The mode is the part that most changes behavior, because it decides what the next occurrence is **anchored** to.

### Schedule mode

The next run is measured from the **scheduled date**. The task keeps its rhythm no matter when you actually finish: a `Monday` task stays on Mondays even if you complete it on Wednesday. This is the mode for fixed calendar routines, and it is the one that supports weekday and month-day detail.

- **Anchored to:** the scheduled date.
- **Good for:** standing commitments. A weekly review every Monday, an invoice on the 1st, a report on the last Friday.
- **Watch:** finishing late does not shift the next date. The rhythm is the calendar, not you.

### Done mode

The next run is measured from **when you complete the task**. Finish late and the whole series shifts with you. This is the mode for "do it again a while after the last time," and it is deliberately simple: it takes only a frequency and interval, with no specific weekdays or month-days.

- **Anchored to:** the completion date.
- **Good for:** maintenance and habits paced from the last completion. Water the plants every 5 days, replace the filter every 3 months, deep-clean every 30 days.
- **Watch:** there is no "specific weekday" here. Done mode is a plain interval from completion, so if you need "every Monday," use schedule mode instead.

### Count mode

The series behaves like schedule mode, with the calendar detail it allows, but stops after a **set number** of runs. It is the mode for a series with a known length.

- **Anchored to:** the scheduled date, like schedule mode.
- **Good for:** a fixed-length series. A six-week course, an eight-session program, a four-part rollout.
- **Watch:** it requires a count, and the series ends when the count is reached.

## Choosing a mode

| If you want... | Use |
|---|---|
| A fixed calendar rhythm that ignores when you finish | Schedule |
| To repeat a set time after you last finished | Done |
| A series that runs a known number of times | Count |

When in doubt, schedule mode is the common choice; done mode is the special tool for "paced from completion."

> **MEDIA-DOCS-071-1:** The three modes side by side: schedule and count anchored to the scheduled date, done anchored to completion.

![MEDIA-DOCS-071-1 - Recurrence mode comparison](/assets/docs/media/MEDIA-DOCS-071-1.png?v=ab406dfe89bd)

## Examples

The rule is what the picker produces.
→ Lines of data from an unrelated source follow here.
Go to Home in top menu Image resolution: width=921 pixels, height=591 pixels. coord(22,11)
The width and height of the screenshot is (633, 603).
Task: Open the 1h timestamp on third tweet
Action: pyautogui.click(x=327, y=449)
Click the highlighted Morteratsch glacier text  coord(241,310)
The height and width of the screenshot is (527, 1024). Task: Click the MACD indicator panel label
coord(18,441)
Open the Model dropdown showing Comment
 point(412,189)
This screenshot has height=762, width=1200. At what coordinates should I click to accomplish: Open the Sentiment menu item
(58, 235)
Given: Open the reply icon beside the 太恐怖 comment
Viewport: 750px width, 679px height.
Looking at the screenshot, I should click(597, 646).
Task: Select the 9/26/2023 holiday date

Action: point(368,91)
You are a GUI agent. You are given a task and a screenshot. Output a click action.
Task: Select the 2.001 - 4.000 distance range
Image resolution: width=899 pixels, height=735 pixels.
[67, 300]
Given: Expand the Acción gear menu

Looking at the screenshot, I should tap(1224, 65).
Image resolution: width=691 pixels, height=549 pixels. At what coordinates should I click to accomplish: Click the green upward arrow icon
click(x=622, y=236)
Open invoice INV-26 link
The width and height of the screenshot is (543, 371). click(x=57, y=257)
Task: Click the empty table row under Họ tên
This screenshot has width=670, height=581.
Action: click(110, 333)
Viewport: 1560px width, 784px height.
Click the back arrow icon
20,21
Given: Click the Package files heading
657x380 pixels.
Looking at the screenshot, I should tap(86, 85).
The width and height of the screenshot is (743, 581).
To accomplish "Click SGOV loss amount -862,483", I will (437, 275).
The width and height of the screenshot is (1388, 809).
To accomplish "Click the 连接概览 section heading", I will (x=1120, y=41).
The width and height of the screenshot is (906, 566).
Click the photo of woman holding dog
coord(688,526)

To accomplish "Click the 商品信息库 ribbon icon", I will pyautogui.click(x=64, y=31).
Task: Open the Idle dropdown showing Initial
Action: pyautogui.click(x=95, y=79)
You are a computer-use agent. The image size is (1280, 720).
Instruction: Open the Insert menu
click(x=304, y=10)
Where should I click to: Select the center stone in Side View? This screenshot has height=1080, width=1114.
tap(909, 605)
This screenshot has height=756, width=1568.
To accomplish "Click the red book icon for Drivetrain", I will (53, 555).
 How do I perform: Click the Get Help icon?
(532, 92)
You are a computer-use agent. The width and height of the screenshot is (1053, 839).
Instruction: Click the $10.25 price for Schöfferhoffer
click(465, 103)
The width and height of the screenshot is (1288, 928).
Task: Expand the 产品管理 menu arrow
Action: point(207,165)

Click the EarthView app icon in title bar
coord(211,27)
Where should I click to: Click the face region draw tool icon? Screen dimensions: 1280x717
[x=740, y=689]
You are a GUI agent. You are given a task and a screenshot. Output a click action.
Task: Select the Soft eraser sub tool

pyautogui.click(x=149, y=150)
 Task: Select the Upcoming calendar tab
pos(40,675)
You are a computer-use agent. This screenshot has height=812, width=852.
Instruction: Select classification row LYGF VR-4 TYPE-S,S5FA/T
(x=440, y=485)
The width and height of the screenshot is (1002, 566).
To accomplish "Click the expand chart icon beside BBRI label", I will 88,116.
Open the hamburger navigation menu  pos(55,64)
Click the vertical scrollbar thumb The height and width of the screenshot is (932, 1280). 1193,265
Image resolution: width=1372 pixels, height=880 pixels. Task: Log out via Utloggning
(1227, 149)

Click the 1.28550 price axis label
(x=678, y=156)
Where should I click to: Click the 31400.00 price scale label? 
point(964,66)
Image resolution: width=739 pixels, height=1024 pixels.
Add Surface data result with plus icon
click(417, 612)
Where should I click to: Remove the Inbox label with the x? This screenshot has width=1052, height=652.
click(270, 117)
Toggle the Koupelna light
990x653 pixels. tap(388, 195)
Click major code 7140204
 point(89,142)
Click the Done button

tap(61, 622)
A few read together with their meaning:

| Rule | Means |
|---|---|
| `mode=schedule\|freq=week\|interval=1` | Every week, on the scheduled day. |
| `mode=schedule\|freq=week\|interval=1\|days=mo,we,fr` | Every week on Monday, Wednesday, and Friday. |
| `mode=schedule\|freq=month\|interval=1\|monthdays=1` | The 1st of every month. |
| `mode=done\|freq=day\|interval=5` | Five days after each time you finish it. |
| `mode=count\|freq=week\|interval=1\|count=6` | Every week, six times, then stop. |

## Ending a recurrence

A recurrence can stop in two ways: set an **end date** (the `datetimeRepeatEnd` field), after which no more occurrences are generated, or use **count mode** to stop after a set number of runs. Leave both unset for an open-ended routine. See [Recurring tasks](/docs/docs-033-recurring-tasks/).

## FAQ

**I finished a weekly task two days late. Did the next one move?** In schedule mode, no, it stays on its day. In done mode, yes, it shifts to count from your completion.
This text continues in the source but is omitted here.